Glad I could help! Am's name is actually Ameleii. Its pronounced:
Am (like I am here) u (as in up) lie (as in I told a big lie).

funwithyourfood said...

Aw that's so nice of you to bake!
What a great mom : )
and what an interesting name for your son where is it from?

Katie said...

Thanks! I've never been able to find a meaning or origin for Am's name. It was given to him by his birth mother.

AnnMarie said...

I finally made these last weekend! (I save a bunch of your recipe posts all the time but take forever to actually make them. I love Bloglines for being able to "bookmark" posts.) Anyway, I thought they were too sweet and not molasses-y enough. (Although my "super" flour mix may have partially to blame. The addins to it sometimes overwhelm other flavors. And I didn't have any ginger or cloves so I used allspice.) Anyway, do you think they'd come out okay with less brown sugar? (I'm so glad you didn't include the "roll in sugar" part. I almost did that, but tried one first.) My daughter adores them, and if I soften them a bit with some apple in the box, so will I. I overcooked half of them so they are on the hard side!

Katie said...


I think you could probably decrease the brown sugar without a problem. I like the spiciness of the cookie so I don't mess with the ginger, cloves or other spices.

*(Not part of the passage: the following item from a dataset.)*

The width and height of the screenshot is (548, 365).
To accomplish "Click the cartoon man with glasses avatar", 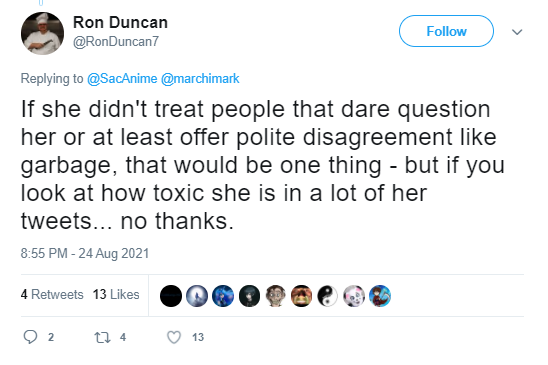I will click(275, 296).
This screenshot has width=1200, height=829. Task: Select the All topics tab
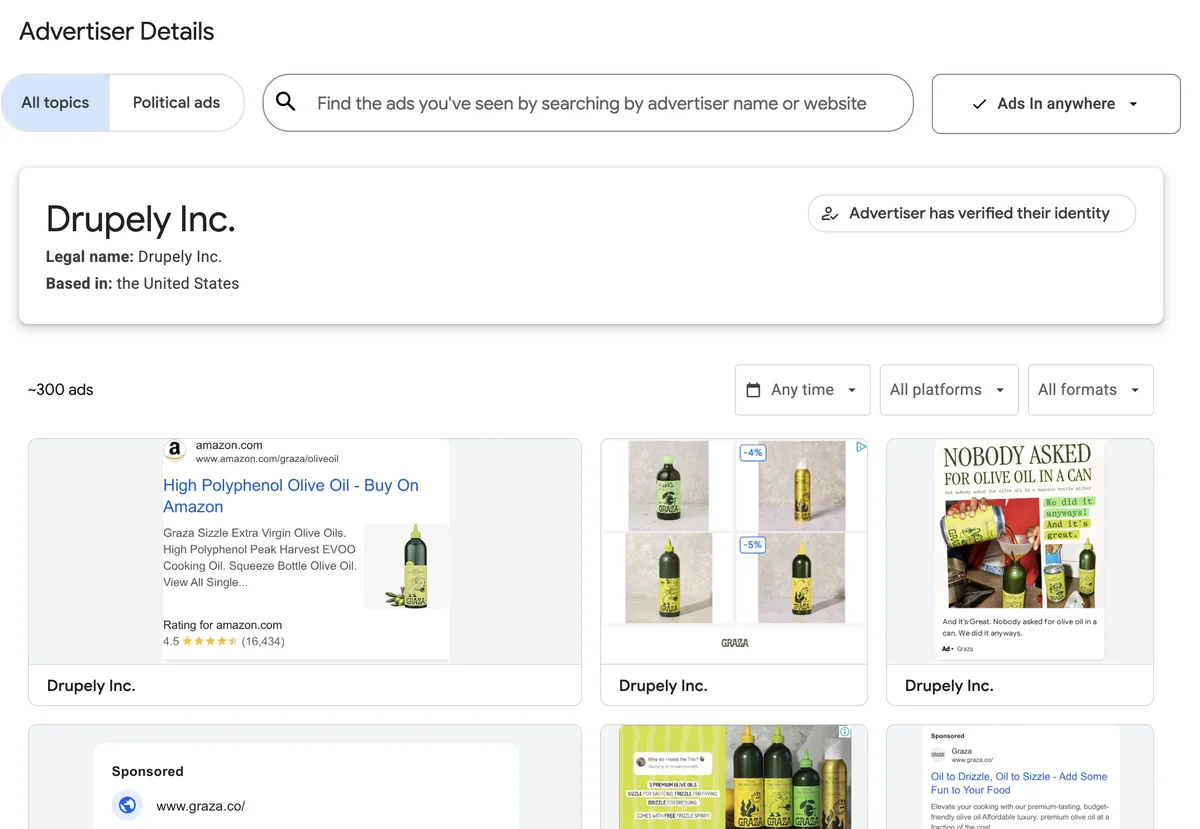click(x=55, y=102)
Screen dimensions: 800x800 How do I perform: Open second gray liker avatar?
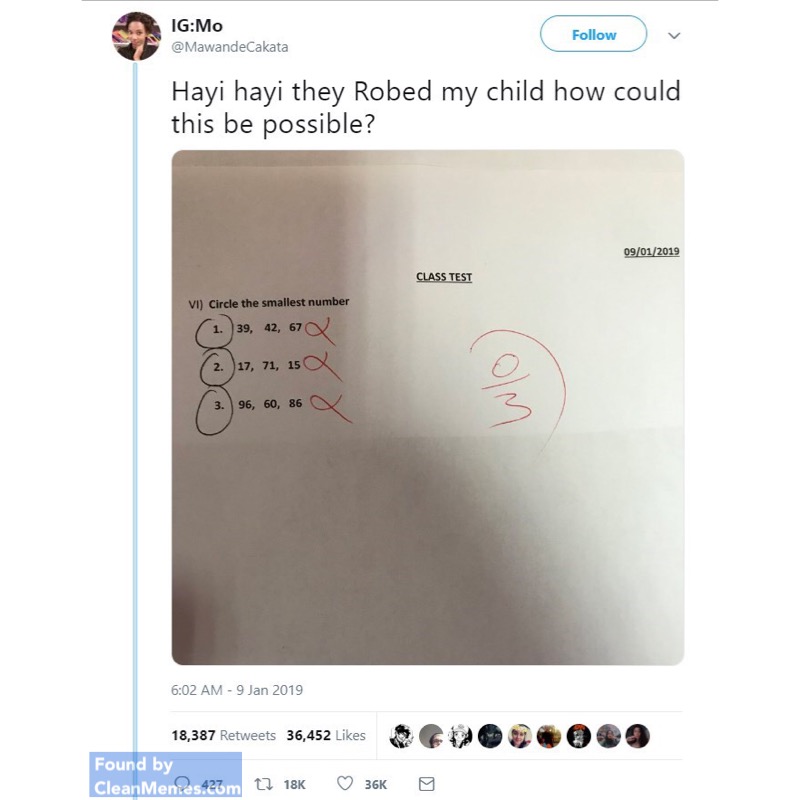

If you cook them a little less you wind up with a chewy cookie. If you cook them longer you wind up with more of a ginger snap type cookie.

Tinker with it and let me know what you come up with.

AnnMarie said...

Thanks for the hint about cooking them less. I did that this time and they are much better! I also cut the brown sugar to 3/4c and increased the molasses. Unfortunately, this batch wasn't sweet enough LOL Will keep playing to find the right combination. Maybe rollingin sugar is what's needed now. They look prettier that way, too.

Katie said...

You may be right about rolling them in sugar. If you decrease the amount of sugar in the recipe but put a bit of sugar on the outside of the cookie, the sweetness hits your taste buds first and gives the illusion that more sugar was used. The question then becomes, do you wind up using the same amount of sugar when rolling the cookies in it as you would in the original recipe.